• [Task description] List every line of the data below that contains the string "settings". Matching is case-sensitive.

[Text and element pointing records]
-------

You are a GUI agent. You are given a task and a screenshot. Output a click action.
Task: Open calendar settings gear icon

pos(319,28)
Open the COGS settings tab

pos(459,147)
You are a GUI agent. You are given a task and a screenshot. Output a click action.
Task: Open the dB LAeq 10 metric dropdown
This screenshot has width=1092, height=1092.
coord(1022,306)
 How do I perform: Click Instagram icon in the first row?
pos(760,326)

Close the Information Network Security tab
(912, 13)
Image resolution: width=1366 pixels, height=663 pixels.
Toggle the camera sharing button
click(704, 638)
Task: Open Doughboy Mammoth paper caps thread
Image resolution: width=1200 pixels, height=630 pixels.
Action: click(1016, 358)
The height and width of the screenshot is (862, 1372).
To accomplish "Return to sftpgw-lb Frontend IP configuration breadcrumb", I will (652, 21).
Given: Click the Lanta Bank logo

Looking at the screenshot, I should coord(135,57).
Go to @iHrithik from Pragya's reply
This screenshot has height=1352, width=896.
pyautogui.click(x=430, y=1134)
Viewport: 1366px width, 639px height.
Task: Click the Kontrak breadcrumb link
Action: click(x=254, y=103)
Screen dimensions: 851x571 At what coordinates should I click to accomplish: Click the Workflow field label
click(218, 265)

-------

• [Final result]
Task: Open calendar settings gear icon
Open the COGS settings tab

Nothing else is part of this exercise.